Vigil is a word which comes from the Latin word meaning keep awake. Originally Vigils were kept on the day before major feasts. 1st November is All Saints Day and therefore October 31st is the Vigil of All Saints, when people would watch and pray, often by the graves of their loved ones.
In our own time vigils have become synonymous with tragedy. After each horrible event there is a vigil. I remember after the Virginia Tech shooting (we were only a few miles away and lost people in our community) opening up the Church the building filling with people who just needed somewhere to go and be for a while. There are all sorts of reasons why people turn up at Vigils. There is that sense of helplessness in the face of something we cannot control; doing something helps.
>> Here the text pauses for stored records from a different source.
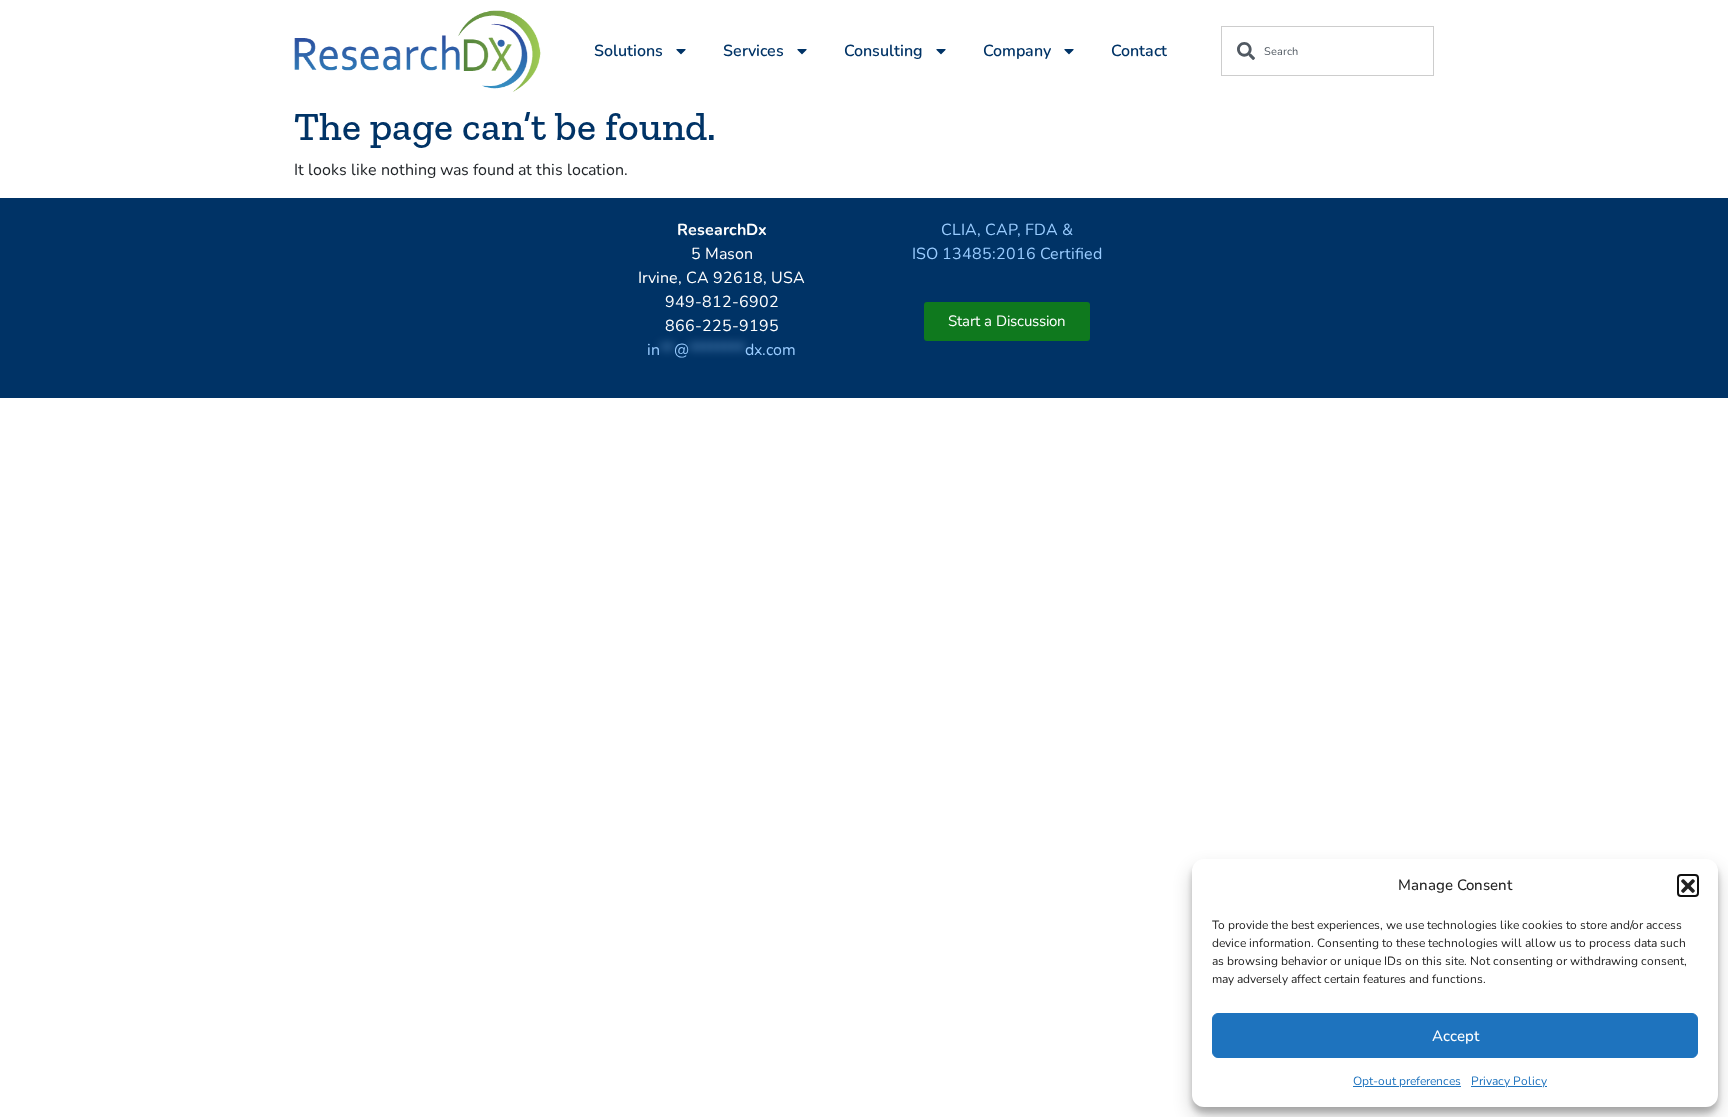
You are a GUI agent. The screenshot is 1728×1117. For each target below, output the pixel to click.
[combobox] (1327, 51)
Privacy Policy (1509, 1081)
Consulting (883, 51)
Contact (1139, 51)
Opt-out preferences (1407, 1081)
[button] (1688, 885)
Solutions (628, 51)
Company (1017, 51)
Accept (1455, 1036)
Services (753, 51)
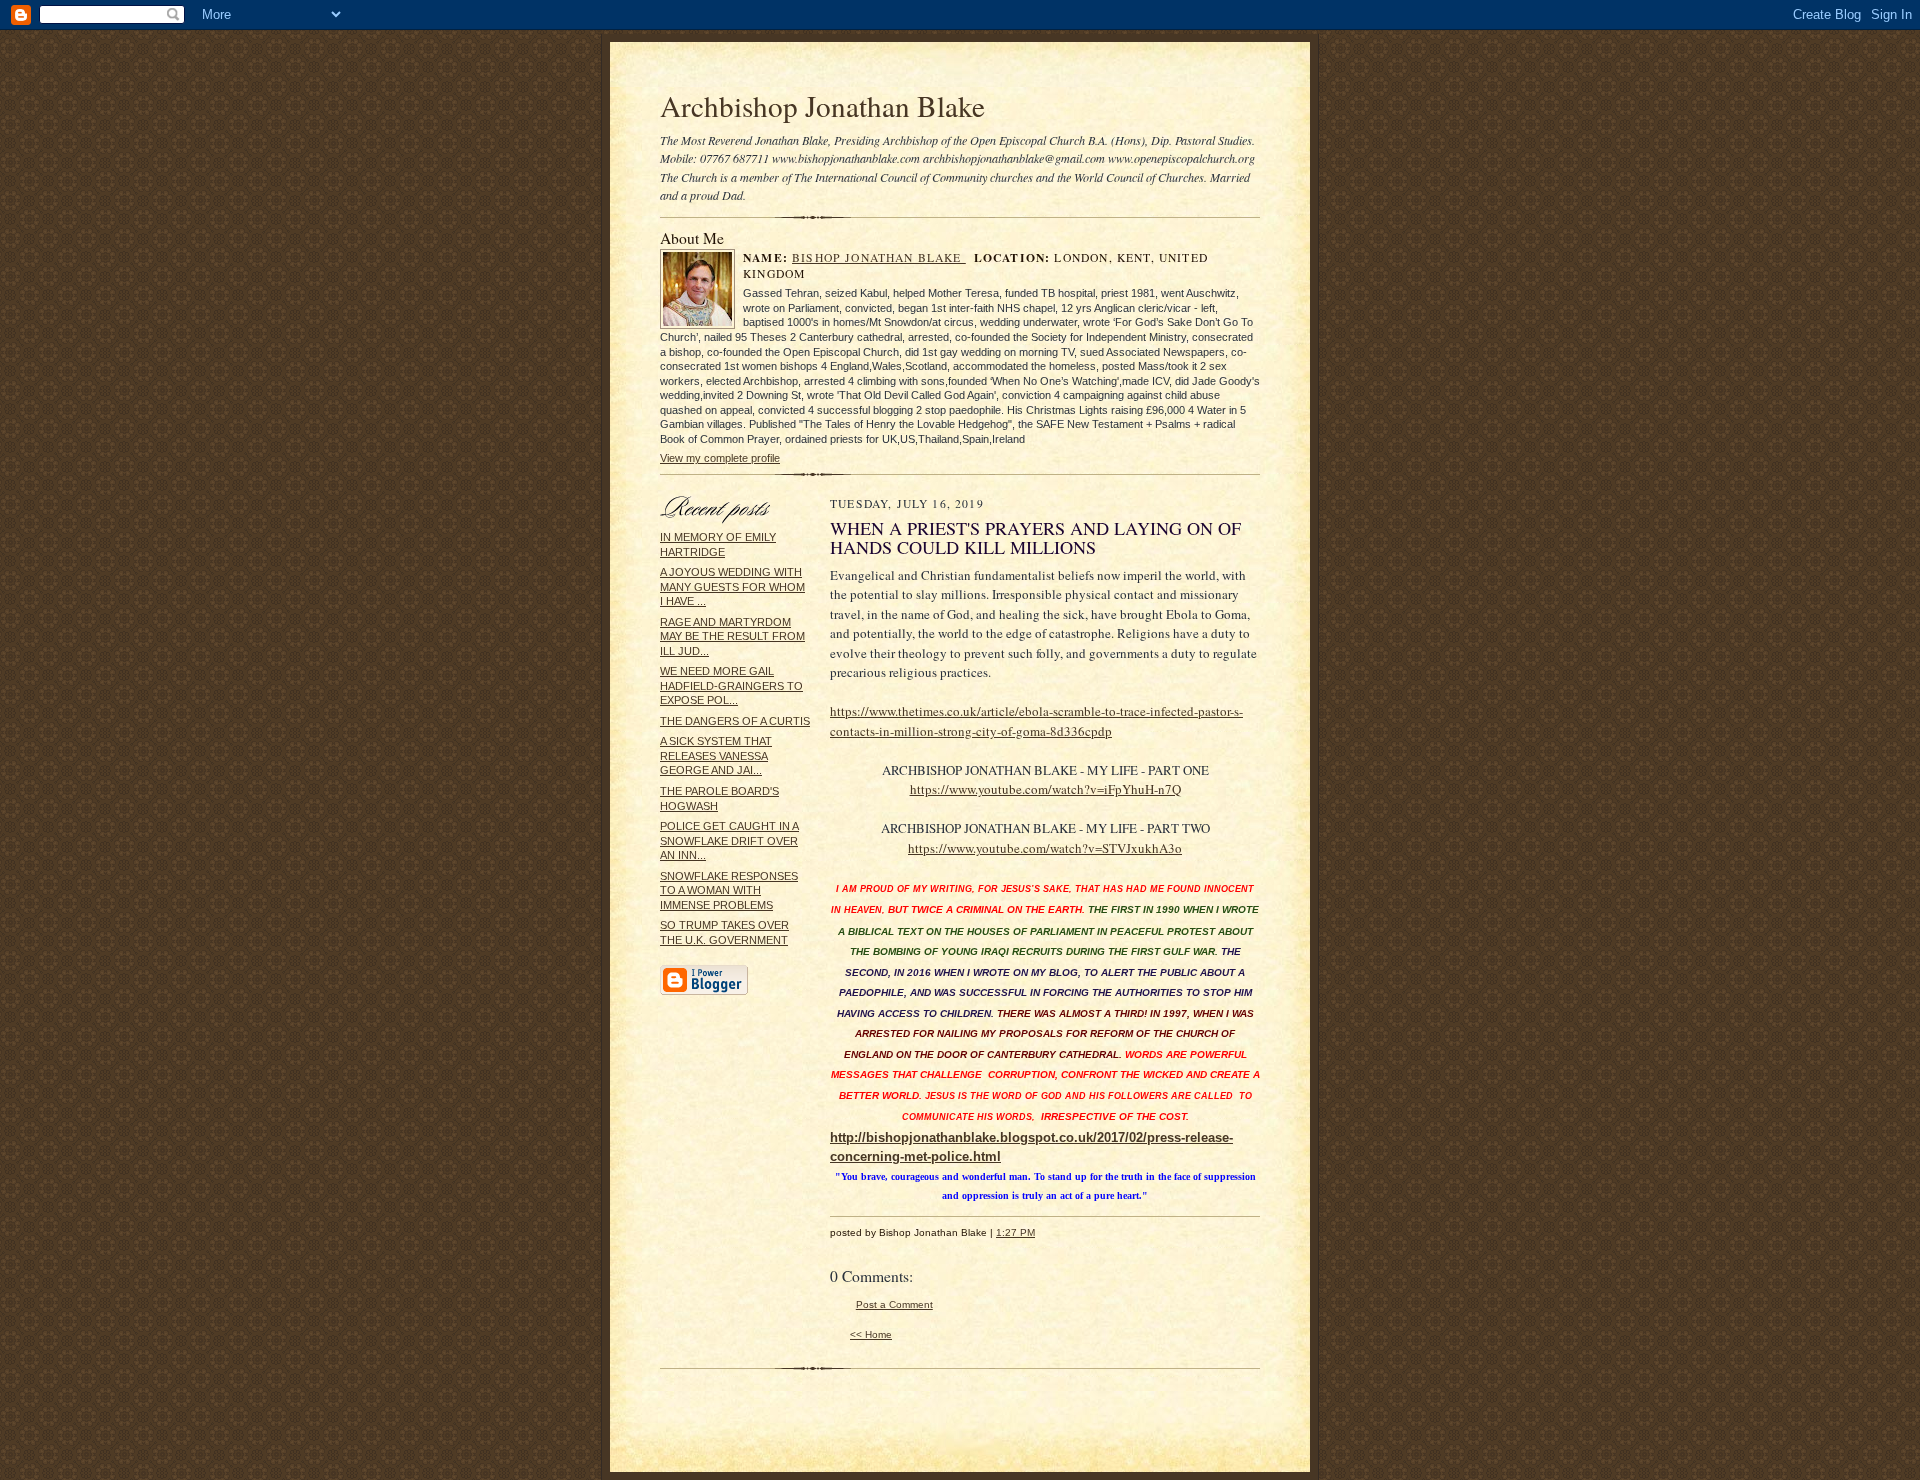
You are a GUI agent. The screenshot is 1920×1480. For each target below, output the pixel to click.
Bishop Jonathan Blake (879, 257)
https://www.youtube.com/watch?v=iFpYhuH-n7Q (1045, 789)
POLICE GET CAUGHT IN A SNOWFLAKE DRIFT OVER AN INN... (729, 840)
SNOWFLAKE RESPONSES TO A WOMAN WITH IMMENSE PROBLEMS (729, 890)
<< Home (871, 1334)
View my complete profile (720, 458)
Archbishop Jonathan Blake (822, 105)
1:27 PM (1015, 1232)
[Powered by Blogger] (704, 992)
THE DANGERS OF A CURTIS (735, 721)
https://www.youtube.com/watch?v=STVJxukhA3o (1045, 848)
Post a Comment (894, 1304)
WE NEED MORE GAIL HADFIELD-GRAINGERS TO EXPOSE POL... (731, 685)
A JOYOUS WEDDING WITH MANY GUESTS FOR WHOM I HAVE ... (732, 586)
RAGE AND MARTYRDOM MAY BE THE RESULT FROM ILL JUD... (732, 636)
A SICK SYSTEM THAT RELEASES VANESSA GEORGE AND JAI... (716, 755)
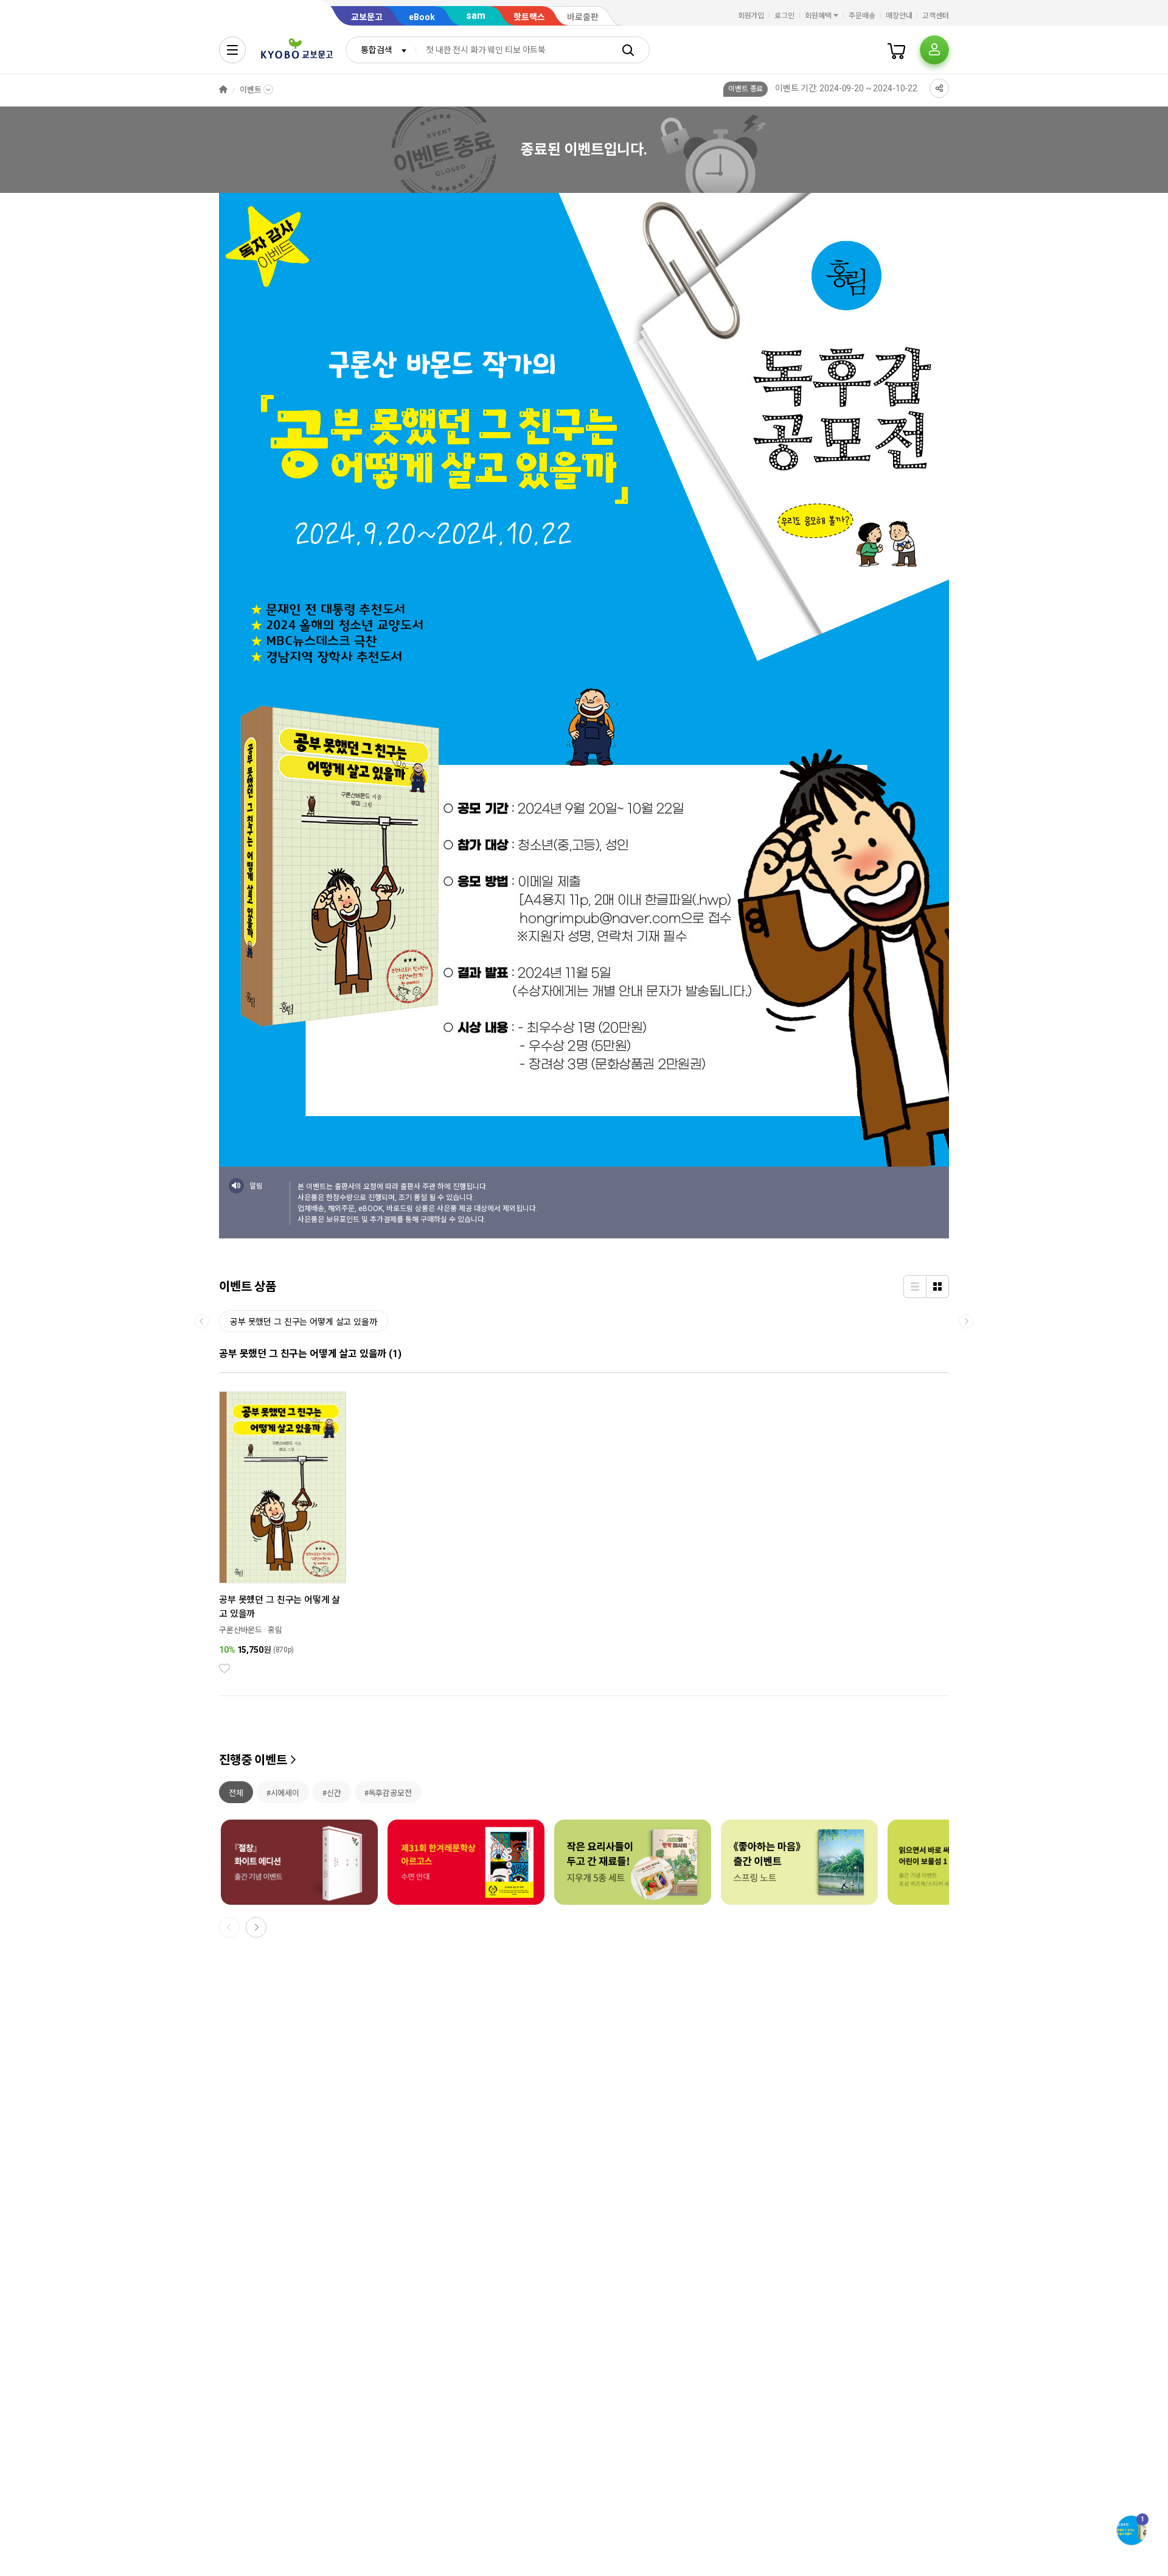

But there is also an element of witness, that folk are united in sorrow and condemnation of acts which deprive other’s of life. We have seen this is Squirrel Hill this week.
There is a time to keep vigil in mourning and solidarity. Then there is a time to keep vigil waiting on God’s word. There is no quick answer and whilst we listen to God with one ear we have to make a real effort to listen to each other with the other. Active listening, not just reactive listening, means that we expect to go away from a place changed. We expect God to change us and we can expect to be changed by each other when we leave the crowd and the night and begin on our journey as people who stay awake and are not deluded by the dreams of our own longings.